Many thanks to EJIL:Talk! for the opportunity to blog. This post and the article on which it is based are written in my personal capacity, and all opinions are my own.
In my recent article in the Georgetown Journal of International Law I argue that attorneys representing States in international tribunals should act as ministers of justice, rather than as zealous advocates for their clients. My article focuses on U.S. government lawyers, but the underlying principles apply equally to all counsel appearing before international tribunals on behalf of States.
While domestic legal systems may generally prescribe specific, enforceable ethical duties for lawyers, no such formal standards exist under general international law or in the rules of most international tribunals. As discussed here, this gap may be partly filled by international courts’ rules of evidence and procedure and the reputational effects of repeat player relationships. This gap remains problematic generally, however, because lawyers of differing legal backgrounds may have divergent views of their duties and ethical obligations. In cases involving States, this gap is particularly troubling due to the high stakes for those involved and these cases’ potential importance in international law.

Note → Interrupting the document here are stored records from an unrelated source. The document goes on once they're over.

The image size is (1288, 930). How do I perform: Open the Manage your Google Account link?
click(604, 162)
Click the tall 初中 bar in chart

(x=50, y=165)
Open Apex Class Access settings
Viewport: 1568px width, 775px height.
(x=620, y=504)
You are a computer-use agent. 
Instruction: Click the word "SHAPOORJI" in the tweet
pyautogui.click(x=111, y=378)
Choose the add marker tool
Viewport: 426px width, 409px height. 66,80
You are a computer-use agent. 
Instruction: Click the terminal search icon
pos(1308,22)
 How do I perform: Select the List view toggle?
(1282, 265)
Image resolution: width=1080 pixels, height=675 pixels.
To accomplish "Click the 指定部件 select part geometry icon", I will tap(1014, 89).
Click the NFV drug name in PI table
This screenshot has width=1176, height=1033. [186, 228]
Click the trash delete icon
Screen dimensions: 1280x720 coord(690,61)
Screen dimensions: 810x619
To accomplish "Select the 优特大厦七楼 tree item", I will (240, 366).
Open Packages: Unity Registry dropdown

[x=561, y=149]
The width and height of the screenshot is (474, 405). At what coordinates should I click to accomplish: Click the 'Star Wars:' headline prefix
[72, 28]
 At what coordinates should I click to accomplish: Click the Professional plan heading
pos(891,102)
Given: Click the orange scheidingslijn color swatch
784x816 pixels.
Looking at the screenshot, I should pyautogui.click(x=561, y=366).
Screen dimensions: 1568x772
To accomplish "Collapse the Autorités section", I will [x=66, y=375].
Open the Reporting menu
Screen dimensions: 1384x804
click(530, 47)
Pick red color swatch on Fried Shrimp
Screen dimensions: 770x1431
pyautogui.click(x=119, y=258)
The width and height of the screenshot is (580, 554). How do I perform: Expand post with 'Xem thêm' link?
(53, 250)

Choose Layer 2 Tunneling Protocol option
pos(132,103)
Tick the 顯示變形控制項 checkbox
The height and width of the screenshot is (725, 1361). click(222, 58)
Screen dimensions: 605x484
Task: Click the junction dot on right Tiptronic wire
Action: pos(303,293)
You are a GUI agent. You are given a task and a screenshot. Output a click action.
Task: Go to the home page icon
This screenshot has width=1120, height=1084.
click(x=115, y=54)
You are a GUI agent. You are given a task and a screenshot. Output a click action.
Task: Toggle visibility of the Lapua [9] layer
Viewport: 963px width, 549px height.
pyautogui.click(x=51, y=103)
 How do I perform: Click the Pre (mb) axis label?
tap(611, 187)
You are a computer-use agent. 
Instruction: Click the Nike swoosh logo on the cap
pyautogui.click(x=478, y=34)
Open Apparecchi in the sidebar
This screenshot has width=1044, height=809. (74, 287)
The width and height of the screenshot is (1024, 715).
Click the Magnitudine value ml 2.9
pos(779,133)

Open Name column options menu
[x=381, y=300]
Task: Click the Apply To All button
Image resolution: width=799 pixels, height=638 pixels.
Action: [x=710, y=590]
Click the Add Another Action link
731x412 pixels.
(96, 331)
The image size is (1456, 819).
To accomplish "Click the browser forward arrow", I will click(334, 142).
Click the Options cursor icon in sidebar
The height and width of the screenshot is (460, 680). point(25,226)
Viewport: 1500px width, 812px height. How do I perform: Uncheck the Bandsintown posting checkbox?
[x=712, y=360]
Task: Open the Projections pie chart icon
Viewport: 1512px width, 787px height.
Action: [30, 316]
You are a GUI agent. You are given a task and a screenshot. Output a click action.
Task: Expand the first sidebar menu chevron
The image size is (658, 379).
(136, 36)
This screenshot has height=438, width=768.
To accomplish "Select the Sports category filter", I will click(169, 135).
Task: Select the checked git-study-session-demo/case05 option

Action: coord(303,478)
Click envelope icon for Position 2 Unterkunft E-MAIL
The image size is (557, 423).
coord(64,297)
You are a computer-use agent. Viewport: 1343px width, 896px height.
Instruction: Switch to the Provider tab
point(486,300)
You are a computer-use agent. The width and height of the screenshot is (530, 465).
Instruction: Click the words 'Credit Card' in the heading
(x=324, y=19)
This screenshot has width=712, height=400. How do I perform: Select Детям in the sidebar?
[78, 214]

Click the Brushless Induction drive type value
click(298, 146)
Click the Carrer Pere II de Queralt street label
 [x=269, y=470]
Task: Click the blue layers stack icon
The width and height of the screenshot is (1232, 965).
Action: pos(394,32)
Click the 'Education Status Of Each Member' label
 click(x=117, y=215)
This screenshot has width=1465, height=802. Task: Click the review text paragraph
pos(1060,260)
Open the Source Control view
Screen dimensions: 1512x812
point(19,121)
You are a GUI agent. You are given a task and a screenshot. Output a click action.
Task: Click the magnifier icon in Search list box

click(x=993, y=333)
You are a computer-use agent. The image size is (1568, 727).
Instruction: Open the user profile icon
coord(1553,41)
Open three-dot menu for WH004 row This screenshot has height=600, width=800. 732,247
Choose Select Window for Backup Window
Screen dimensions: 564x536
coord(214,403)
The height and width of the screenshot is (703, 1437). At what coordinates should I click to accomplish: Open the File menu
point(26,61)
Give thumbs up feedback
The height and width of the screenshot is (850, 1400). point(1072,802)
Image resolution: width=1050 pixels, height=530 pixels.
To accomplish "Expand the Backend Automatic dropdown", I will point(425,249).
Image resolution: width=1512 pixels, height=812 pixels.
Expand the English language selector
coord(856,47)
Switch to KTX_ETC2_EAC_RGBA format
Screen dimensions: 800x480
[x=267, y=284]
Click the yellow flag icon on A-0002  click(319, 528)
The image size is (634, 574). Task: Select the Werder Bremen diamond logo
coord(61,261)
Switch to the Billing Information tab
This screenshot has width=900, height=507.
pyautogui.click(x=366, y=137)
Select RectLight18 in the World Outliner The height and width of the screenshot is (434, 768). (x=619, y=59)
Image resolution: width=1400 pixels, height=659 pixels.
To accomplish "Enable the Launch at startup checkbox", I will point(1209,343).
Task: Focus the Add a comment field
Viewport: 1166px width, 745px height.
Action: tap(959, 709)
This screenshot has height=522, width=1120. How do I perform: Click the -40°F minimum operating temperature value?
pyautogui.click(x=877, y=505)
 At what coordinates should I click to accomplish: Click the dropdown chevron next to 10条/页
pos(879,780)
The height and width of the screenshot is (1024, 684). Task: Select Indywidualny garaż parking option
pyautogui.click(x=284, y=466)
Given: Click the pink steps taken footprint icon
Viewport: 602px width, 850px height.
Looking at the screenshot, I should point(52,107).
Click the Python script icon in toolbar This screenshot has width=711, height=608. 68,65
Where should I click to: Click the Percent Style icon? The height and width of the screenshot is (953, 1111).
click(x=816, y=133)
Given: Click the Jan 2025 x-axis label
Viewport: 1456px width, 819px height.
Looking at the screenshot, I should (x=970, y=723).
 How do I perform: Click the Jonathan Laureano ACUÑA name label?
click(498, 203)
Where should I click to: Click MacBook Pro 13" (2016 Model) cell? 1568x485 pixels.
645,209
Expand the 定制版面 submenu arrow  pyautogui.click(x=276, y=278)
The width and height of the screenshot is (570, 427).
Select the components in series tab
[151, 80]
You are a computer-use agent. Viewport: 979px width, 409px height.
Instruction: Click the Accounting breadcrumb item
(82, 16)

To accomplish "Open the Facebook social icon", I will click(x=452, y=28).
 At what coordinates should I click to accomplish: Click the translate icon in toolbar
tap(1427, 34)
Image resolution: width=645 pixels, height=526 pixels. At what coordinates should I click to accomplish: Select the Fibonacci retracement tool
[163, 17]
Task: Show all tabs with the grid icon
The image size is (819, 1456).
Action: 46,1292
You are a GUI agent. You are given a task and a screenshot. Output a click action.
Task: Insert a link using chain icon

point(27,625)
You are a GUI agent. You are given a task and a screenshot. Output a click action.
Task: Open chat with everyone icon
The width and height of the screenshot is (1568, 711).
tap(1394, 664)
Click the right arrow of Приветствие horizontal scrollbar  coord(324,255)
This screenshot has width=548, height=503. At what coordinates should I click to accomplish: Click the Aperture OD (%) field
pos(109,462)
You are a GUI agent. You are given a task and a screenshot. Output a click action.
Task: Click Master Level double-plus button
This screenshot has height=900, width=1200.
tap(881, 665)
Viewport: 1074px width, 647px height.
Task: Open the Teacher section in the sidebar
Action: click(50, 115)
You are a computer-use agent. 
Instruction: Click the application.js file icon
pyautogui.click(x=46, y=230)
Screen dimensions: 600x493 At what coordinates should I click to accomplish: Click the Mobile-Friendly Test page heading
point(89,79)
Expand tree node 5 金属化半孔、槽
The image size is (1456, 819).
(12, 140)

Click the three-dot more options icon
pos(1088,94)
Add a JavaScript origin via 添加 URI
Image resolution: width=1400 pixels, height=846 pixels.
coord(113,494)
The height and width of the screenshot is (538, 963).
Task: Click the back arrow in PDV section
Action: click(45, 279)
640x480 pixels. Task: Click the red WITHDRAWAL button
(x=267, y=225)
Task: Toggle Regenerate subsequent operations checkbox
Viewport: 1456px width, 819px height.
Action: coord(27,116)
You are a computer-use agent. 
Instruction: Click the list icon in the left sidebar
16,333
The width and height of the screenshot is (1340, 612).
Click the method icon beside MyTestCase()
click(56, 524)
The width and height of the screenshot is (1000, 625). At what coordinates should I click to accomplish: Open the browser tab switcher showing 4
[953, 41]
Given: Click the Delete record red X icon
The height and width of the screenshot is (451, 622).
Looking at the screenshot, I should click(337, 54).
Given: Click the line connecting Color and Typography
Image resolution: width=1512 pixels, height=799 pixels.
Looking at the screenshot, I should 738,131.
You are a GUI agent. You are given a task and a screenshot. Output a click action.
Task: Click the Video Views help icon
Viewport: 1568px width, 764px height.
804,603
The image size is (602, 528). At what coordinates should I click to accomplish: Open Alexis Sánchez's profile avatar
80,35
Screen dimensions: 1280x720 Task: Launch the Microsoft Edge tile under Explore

Fortunately, international law of lawyers’ conduct is developing. International criminal tribunals have created attorney codes of conduct, such as the ICTY’s standards for prosecution and defence, and judges have played an active role in developing these norms. Non-binding guidelines for attorney conduct have been promulgated by the International Bar Association and the International Law Association, among others, and scholars have called for standardization of rules of conduct. The existing rules and guidelines do not cover all relevant conduct, however, and do not provide any particular guidance for attorneys representing States as distinguished from those representing private parties. (photo right, International Criminal Court, credit)
I argue that, regardless of what rules actually exist or what the existing rules require or recommend, attorneys representing States before international tribunals should embody a heightened standard of conduct as compared to their counterparts representing private parties. A distinction in the conduct of counsel for States and counsel for private parties can be derived from U.S. domestic practice. In the United States, private attorneys generally act as zealous advocates and, within reason, pursue only their clients’ goals. U.S. government attorneys, however, may face different expectations. Patricia Wald – who served as a U.S. judge before moving to the international sphere – has written here that U.S. judges tend to expect U.S. government attorneys to show higher levels of “competence, candor, credibility, civility, and consistency,” as compared to their private practice counterparts.
The rationale for this heightened standard is that government attorneys, as ministers of justice, should take a broad view of their client, preserve the government’s long-term credibility, and seek right and just results, rather than results that a particular government agency may prefer. These same considerations apply in the international sphere, thus leading to the same incentive to show more competence, candor, credibility, civility, and consistency than a zealous advocate representing a single client. Moreover, this heightened standard promotes the functioning of the international justice system by assisting international tribunals in their broader goals (delegated to them by States themselves) of peacefully resolving disputes and creating an accurate record of events.
In fact, the international criminal tribunals, which have standards of conduct, have anticipated a distinction between a zealous advocate acting on behalf of a particular client and a minister of justice seeking to assist the court in reaching the just and right result. The ICTR’s Code of Professional Conduct for Defence Counsel, for example, requires defence attorneys to take “all necessary steps to ensure that their actions do not bring proceedings before the Tribunal into disrepute,” and states other basic obligations for defence counsel. The ICTR Prosecutor’s Regulation No. 2 goes further, however, and asserts that prosecutors “represent the international community [and] play a crucial role in the administration of justice,” and therefore they must “serve and protect the public interest, including the interests of the international community, victims and witnesses, and . . . respect the fundamental rights of suspects and accused.” Thus, consistent with my argument above, the international tribunals that have promulgated ethical standards require prosecutors to act a bit more like a minister of justice than a zealous advocate.
I welcome reactions to this argument. I am particularly interested in whether and to what extent other legal systems distinguish the zealous-advocate and minister-of-justice functions. I wonder whether the United States analogy applies more broadly, and I am interested in learning what standard of attorney conduct others find to be most beneficial to the goals of the domestic and international legal system. Finally, would existing ethical expectations and obligations change if a State hires private counsel as opposed to representing itself through its foreign ministry or other agency?
For more detail on domestic expectations of U.S. government attorneys, see the internal and external guidelines for U.S. Department of Justice’s Office of Legal Counsel, the American Bar Association’s standards for prosecutors, and Doug Letter, Lawyering and Judging on Behalf of the United States: All I Ask for is a Little Respect, 61 Geo. Wash. L. Rev. 1295 (1993). For a counterargument, see Catherine J. Lanctot, The Duty of Zealous Advocacy and the Ethics of the Federal Government Lawyer: The Three Hardest Questions, 64 S. Cal. L. Rev. 951 (1991). The outlines of the zealous advocacy model are here. A forthcoming book on the topic is here.